> _TASK TO CARRY OUT_
Search the data for the string "magnifier" and copy each line where it turns up.

> _RECORDS TO USE_
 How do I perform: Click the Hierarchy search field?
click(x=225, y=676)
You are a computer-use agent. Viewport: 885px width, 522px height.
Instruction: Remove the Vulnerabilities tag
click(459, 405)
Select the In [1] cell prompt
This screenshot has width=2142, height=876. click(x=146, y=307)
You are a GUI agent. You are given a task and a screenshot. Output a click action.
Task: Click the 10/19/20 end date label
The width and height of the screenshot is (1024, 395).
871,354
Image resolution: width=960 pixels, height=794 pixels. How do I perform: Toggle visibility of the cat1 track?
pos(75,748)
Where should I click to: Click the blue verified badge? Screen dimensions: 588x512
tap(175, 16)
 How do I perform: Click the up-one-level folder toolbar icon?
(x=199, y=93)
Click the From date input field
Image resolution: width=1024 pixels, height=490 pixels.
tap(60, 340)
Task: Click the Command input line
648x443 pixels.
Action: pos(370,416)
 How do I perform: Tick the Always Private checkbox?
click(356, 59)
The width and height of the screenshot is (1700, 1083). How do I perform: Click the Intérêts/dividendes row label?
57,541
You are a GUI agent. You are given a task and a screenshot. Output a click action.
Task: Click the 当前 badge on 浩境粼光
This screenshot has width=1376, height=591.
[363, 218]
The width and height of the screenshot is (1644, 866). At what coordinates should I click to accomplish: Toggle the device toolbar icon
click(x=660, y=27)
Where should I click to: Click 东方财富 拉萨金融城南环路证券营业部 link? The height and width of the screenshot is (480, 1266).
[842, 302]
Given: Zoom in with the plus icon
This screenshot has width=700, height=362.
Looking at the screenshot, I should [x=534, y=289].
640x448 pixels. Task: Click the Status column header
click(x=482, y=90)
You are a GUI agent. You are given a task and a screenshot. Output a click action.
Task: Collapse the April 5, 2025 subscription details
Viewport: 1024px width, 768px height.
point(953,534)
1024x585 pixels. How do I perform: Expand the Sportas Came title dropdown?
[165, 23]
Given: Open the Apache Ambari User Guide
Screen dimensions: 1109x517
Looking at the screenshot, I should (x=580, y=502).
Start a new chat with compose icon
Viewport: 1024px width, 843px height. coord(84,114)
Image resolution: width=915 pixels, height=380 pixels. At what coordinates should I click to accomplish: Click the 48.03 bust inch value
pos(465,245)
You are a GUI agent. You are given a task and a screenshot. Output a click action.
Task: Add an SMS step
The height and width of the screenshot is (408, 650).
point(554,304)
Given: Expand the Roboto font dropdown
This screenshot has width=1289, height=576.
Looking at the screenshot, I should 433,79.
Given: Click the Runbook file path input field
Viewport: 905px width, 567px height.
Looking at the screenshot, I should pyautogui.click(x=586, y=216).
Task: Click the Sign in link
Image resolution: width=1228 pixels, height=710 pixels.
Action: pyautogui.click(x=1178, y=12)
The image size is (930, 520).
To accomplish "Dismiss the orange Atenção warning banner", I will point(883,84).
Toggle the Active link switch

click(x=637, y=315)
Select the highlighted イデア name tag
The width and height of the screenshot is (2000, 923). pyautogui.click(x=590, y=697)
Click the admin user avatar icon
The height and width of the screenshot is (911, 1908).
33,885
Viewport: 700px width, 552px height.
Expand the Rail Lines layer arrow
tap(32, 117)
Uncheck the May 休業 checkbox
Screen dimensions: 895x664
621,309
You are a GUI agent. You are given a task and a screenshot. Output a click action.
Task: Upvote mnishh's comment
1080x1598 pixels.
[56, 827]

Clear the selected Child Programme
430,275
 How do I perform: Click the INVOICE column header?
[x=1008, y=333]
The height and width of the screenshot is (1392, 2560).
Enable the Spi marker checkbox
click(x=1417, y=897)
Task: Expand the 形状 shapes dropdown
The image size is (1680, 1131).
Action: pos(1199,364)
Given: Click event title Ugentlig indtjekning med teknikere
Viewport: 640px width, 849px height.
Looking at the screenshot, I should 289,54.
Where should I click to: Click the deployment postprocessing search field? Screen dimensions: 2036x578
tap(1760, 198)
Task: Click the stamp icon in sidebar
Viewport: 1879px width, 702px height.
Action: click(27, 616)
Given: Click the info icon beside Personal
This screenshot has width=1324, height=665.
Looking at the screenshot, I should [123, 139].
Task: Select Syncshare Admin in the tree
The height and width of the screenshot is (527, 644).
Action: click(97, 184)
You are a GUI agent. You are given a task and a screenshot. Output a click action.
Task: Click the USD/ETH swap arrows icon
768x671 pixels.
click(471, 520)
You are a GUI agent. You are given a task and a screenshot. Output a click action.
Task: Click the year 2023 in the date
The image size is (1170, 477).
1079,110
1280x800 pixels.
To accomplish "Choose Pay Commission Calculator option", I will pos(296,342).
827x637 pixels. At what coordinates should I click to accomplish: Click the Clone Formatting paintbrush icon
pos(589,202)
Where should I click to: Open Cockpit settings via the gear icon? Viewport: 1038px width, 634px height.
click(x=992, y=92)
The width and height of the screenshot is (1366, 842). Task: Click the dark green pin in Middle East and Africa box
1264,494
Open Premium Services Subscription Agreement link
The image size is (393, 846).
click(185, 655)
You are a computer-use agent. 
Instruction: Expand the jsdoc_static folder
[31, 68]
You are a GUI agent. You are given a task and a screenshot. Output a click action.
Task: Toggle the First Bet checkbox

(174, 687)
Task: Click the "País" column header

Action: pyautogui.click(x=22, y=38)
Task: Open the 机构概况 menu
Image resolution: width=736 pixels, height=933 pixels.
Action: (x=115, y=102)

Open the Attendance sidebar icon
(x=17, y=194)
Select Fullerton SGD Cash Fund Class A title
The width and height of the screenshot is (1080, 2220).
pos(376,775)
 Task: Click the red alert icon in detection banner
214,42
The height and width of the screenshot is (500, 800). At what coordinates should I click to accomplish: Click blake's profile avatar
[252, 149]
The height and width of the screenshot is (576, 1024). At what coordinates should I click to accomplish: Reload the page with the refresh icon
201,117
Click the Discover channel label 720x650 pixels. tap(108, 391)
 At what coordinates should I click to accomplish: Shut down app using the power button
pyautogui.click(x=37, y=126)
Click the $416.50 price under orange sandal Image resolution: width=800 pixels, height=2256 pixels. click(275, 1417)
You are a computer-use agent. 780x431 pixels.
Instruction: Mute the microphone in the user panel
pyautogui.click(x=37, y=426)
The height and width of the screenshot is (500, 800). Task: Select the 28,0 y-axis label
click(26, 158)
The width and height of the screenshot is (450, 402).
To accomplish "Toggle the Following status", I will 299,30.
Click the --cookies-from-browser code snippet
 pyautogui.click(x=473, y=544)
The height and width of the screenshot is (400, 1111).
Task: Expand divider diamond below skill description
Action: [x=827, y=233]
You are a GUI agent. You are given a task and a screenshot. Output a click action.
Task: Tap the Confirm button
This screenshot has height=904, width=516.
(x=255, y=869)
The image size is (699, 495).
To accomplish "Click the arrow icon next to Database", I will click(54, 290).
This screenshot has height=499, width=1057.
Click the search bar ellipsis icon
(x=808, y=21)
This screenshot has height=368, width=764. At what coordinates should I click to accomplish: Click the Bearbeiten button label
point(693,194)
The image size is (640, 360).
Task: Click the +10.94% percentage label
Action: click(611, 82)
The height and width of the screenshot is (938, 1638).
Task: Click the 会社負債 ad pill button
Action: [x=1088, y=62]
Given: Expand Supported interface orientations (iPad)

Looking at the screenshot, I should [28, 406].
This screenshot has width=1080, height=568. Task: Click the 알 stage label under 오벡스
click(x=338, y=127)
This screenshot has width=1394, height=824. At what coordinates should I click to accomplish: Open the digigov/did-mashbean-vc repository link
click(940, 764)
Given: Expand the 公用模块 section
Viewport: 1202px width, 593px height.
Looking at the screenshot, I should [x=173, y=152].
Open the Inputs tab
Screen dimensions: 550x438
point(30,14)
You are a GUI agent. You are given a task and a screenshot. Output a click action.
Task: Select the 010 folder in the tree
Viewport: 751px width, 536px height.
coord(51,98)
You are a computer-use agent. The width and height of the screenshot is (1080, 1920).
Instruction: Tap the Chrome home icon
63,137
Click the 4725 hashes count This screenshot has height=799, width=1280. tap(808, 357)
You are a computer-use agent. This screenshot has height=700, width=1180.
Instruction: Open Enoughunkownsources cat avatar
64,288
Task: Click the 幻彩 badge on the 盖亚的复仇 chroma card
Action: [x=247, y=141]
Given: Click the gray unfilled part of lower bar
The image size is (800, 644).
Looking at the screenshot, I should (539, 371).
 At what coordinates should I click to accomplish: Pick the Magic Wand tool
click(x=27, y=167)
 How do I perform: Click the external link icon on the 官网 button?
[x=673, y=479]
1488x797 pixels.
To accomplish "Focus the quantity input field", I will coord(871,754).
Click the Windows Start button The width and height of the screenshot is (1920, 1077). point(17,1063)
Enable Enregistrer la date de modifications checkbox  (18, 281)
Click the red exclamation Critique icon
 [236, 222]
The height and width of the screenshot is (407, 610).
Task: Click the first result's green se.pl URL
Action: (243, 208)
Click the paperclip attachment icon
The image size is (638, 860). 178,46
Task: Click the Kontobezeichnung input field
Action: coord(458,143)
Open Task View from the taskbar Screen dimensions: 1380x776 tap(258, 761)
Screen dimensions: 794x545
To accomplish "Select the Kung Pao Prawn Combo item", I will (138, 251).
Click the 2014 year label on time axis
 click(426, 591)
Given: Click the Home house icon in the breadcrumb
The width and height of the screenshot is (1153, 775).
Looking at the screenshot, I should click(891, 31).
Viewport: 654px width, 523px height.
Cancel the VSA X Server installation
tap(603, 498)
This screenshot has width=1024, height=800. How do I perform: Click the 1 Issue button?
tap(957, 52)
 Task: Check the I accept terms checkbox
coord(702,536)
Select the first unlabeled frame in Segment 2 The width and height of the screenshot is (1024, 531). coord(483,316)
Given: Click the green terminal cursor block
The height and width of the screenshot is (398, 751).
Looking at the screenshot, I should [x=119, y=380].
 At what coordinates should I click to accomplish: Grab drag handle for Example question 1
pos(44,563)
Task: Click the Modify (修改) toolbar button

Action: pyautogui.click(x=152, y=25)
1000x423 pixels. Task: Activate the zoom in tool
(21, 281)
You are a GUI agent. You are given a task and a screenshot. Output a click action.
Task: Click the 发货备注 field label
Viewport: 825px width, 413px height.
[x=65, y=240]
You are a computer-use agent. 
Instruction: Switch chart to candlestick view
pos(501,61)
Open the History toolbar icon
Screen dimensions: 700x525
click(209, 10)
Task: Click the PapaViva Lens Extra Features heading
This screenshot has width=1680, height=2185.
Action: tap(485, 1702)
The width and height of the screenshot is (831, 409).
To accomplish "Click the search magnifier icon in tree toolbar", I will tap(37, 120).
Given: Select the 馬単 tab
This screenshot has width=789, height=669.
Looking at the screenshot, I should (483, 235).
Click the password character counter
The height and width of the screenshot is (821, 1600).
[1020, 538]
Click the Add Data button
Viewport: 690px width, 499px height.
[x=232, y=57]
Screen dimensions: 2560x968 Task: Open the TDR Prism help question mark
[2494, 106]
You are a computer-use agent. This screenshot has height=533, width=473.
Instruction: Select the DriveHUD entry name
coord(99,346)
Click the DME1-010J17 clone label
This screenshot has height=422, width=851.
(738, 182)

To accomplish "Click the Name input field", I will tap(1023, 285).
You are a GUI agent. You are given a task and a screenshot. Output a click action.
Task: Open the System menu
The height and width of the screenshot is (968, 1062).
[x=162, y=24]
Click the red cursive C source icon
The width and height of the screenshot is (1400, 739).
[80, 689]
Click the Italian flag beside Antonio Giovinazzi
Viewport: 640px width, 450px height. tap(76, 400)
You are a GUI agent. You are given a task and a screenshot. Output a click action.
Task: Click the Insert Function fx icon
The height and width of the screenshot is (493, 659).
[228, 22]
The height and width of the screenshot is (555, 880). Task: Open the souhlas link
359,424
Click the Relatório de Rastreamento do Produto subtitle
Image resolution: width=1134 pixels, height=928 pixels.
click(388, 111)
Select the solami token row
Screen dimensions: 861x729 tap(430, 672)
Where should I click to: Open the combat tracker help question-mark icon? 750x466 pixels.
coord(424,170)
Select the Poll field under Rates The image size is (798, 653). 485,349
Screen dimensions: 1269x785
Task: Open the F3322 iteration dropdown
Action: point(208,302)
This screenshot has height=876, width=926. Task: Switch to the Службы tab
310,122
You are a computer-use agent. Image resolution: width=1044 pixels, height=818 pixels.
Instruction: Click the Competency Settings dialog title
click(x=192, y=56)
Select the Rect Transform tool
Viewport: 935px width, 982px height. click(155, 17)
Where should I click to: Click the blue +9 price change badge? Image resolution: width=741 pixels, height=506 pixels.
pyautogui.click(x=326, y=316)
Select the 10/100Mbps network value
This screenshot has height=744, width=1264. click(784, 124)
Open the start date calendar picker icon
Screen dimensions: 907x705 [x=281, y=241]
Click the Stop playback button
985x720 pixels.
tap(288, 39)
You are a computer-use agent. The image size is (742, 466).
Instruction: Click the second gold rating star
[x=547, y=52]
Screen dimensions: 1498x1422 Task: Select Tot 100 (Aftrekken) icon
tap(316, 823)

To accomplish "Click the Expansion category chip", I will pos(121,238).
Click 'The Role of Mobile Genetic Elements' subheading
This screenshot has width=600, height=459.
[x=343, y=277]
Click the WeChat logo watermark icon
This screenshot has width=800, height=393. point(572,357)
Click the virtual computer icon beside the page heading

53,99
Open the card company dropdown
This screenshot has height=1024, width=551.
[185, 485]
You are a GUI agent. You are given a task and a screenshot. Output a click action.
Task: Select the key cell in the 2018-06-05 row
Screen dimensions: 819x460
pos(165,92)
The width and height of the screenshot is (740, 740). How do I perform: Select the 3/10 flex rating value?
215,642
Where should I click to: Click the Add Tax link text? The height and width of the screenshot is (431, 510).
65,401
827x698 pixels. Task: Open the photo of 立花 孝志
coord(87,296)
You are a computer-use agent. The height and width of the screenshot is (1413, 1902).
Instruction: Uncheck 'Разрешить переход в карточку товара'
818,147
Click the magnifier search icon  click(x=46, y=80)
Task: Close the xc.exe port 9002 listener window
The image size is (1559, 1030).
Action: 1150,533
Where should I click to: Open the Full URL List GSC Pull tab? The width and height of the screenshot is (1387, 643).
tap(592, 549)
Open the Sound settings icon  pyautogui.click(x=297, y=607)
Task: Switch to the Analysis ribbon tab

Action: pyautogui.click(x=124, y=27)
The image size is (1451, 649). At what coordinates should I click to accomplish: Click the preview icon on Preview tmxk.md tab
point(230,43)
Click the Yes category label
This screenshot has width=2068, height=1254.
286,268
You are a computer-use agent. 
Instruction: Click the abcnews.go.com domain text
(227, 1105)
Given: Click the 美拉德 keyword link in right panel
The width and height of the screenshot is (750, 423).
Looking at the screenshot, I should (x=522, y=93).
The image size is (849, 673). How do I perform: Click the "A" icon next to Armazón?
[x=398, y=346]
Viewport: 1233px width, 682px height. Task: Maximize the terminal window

> _TASK RESULT_
To accomplish "Click the search magnifier icon in tree toolbar", I will tap(37, 120).
Click the magnifier search icon  click(x=46, y=80)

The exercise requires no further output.